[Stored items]
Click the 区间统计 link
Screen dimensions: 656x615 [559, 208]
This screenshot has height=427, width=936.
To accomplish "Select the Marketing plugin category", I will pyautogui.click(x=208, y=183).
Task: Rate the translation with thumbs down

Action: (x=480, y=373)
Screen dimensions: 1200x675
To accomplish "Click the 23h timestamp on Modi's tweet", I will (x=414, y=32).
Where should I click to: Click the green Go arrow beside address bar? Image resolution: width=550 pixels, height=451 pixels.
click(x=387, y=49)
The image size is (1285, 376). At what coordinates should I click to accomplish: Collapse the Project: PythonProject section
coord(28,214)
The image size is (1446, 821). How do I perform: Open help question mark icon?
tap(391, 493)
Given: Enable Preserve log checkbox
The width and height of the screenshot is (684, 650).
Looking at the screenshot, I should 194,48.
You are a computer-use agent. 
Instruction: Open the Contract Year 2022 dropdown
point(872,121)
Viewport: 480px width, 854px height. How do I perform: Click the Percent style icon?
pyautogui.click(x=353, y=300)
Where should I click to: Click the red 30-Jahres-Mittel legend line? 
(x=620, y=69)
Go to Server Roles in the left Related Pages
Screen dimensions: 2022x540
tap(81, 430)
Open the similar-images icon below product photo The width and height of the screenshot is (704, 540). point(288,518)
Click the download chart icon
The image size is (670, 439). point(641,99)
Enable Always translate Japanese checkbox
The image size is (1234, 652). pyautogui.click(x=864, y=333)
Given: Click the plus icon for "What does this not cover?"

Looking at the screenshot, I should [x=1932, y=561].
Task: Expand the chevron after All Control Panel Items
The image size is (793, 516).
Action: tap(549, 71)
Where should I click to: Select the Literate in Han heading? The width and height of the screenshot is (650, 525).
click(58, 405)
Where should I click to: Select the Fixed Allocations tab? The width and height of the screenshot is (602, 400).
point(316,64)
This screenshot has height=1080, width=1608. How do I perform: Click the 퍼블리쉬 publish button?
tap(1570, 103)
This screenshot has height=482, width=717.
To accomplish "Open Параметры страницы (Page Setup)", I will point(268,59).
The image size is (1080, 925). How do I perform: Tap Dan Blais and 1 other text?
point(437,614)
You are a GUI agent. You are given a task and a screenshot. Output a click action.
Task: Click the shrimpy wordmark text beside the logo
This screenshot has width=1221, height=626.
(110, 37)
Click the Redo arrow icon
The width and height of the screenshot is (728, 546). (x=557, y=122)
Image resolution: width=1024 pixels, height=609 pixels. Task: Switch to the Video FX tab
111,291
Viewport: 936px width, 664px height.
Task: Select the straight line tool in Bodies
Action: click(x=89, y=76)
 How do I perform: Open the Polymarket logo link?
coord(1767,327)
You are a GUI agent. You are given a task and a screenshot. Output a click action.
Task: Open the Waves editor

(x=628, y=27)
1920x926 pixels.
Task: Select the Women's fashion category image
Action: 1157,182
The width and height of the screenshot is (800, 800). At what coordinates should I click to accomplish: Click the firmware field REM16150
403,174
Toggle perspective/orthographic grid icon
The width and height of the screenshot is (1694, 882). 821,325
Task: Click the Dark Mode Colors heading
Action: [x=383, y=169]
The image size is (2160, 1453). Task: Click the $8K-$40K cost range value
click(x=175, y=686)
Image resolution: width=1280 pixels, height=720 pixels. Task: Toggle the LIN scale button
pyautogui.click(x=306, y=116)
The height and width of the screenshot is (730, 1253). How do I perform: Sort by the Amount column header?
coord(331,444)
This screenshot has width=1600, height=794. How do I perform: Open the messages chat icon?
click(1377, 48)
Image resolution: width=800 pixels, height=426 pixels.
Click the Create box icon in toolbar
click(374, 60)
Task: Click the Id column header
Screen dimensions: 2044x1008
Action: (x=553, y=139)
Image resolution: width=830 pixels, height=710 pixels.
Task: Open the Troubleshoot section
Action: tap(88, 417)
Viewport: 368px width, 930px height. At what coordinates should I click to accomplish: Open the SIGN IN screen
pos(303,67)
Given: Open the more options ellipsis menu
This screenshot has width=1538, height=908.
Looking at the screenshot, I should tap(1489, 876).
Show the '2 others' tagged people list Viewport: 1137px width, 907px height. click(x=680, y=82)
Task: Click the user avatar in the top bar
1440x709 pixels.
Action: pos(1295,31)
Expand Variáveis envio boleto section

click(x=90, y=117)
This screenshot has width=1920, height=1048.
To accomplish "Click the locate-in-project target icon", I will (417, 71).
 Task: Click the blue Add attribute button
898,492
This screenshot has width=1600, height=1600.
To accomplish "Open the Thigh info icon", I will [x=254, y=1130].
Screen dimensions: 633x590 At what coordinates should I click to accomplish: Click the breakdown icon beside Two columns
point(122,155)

WORK ORDER> Every record must be set down again exactly.

REPLY TO THE TASK>
Click the 区间统计 link
Screen dimensions: 656x615 [559, 208]
This screenshot has height=427, width=936.
To accomplish "Select the Marketing plugin category", I will pyautogui.click(x=208, y=183).
Task: Rate the translation with thumbs down

Action: (x=480, y=373)
Screen dimensions: 1200x675
To accomplish "Click the 23h timestamp on Modi's tweet", I will (x=414, y=32).
Where should I click to: Click the green Go arrow beside address bar? Image resolution: width=550 pixels, height=451 pixels.
click(x=387, y=49)
The image size is (1285, 376). At what coordinates should I click to accomplish: Collapse the Project: PythonProject section
coord(28,214)
The image size is (1446, 821). How do I perform: Open help question mark icon?
tap(391, 493)
Given: Enable Preserve log checkbox
The width and height of the screenshot is (684, 650).
Looking at the screenshot, I should 194,48.
You are a computer-use agent. 
Instruction: Open the Contract Year 2022 dropdown
point(872,121)
Viewport: 480px width, 854px height. How do I perform: Click the Percent style icon?
pyautogui.click(x=353, y=300)
Where should I click to: Click the red 30-Jahres-Mittel legend line? 
(x=620, y=69)
Go to Server Roles in the left Related Pages
Screen dimensions: 2022x540
tap(81, 430)
Open the similar-images icon below product photo The width and height of the screenshot is (704, 540). point(288,518)
Click the download chart icon
The image size is (670, 439). point(641,99)
Enable Always translate Japanese checkbox
The image size is (1234, 652). pyautogui.click(x=864, y=333)
Given: Click the plus icon for "What does this not cover?"

Looking at the screenshot, I should [x=1932, y=561].
Task: Expand the chevron after All Control Panel Items
The image size is (793, 516).
Action: tap(549, 71)
Where should I click to: Select the Literate in Han heading? The width and height of the screenshot is (650, 525).
click(58, 405)
Where should I click to: Select the Fixed Allocations tab? The width and height of the screenshot is (602, 400).
point(316,64)
This screenshot has height=1080, width=1608. How do I perform: Click the 퍼블리쉬 publish button?
tap(1570, 103)
This screenshot has height=482, width=717.
To accomplish "Open Параметры страницы (Page Setup)", I will point(268,59).
The image size is (1080, 925). How do I perform: Tap Dan Blais and 1 other text?
point(437,614)
You are a GUI agent. You are given a task and a screenshot. Output a click action.
Task: Click the shrimpy wordmark text beside the logo
This screenshot has width=1221, height=626.
(110, 37)
Click the Redo arrow icon
The width and height of the screenshot is (728, 546). (x=557, y=122)
Image resolution: width=1024 pixels, height=609 pixels. Task: Switch to the Video FX tab
111,291
Viewport: 936px width, 664px height.
Task: Select the straight line tool in Bodies
Action: click(x=89, y=76)
 How do I perform: Open the Polymarket logo link?
coord(1767,327)
You are a GUI agent. You are given a task and a screenshot. Output a click action.
Task: Open the Waves editor

(x=628, y=27)
1920x926 pixels.
Task: Select the Women's fashion category image
Action: 1157,182
The width and height of the screenshot is (800, 800). At what coordinates should I click to accomplish: Click the firmware field REM16150
403,174
Toggle perspective/orthographic grid icon
The width and height of the screenshot is (1694, 882). 821,325
Task: Click the Dark Mode Colors heading
Action: [x=383, y=169]
The image size is (2160, 1453). Task: Click the $8K-$40K cost range value
click(x=175, y=686)
Image resolution: width=1280 pixels, height=720 pixels. Task: Toggle the LIN scale button
pyautogui.click(x=306, y=116)
The height and width of the screenshot is (730, 1253). How do I perform: Sort by the Amount column header?
coord(331,444)
This screenshot has width=1600, height=794. How do I perform: Open the messages chat icon?
click(1377, 48)
Image resolution: width=800 pixels, height=426 pixels.
Click the Create box icon in toolbar
click(374, 60)
Task: Click the Id column header
Screen dimensions: 2044x1008
Action: (x=553, y=139)
Image resolution: width=830 pixels, height=710 pixels.
Task: Open the Troubleshoot section
Action: tap(88, 417)
Viewport: 368px width, 930px height. At what coordinates should I click to accomplish: Open the SIGN IN screen
pos(303,67)
Given: Open the more options ellipsis menu
This screenshot has width=1538, height=908.
Looking at the screenshot, I should tap(1489, 876).
Show the '2 others' tagged people list Viewport: 1137px width, 907px height. click(x=680, y=82)
Task: Click the user avatar in the top bar
1440x709 pixels.
Action: pos(1295,31)
Expand Variáveis envio boleto section

click(x=90, y=117)
This screenshot has width=1920, height=1048.
To accomplish "Click the locate-in-project target icon", I will (417, 71).
 Task: Click the blue Add attribute button
898,492
This screenshot has width=1600, height=1600.
To accomplish "Open the Thigh info icon", I will [x=254, y=1130].
Screen dimensions: 633x590 At what coordinates should I click to accomplish: Click the breakdown icon beside Two columns
point(122,155)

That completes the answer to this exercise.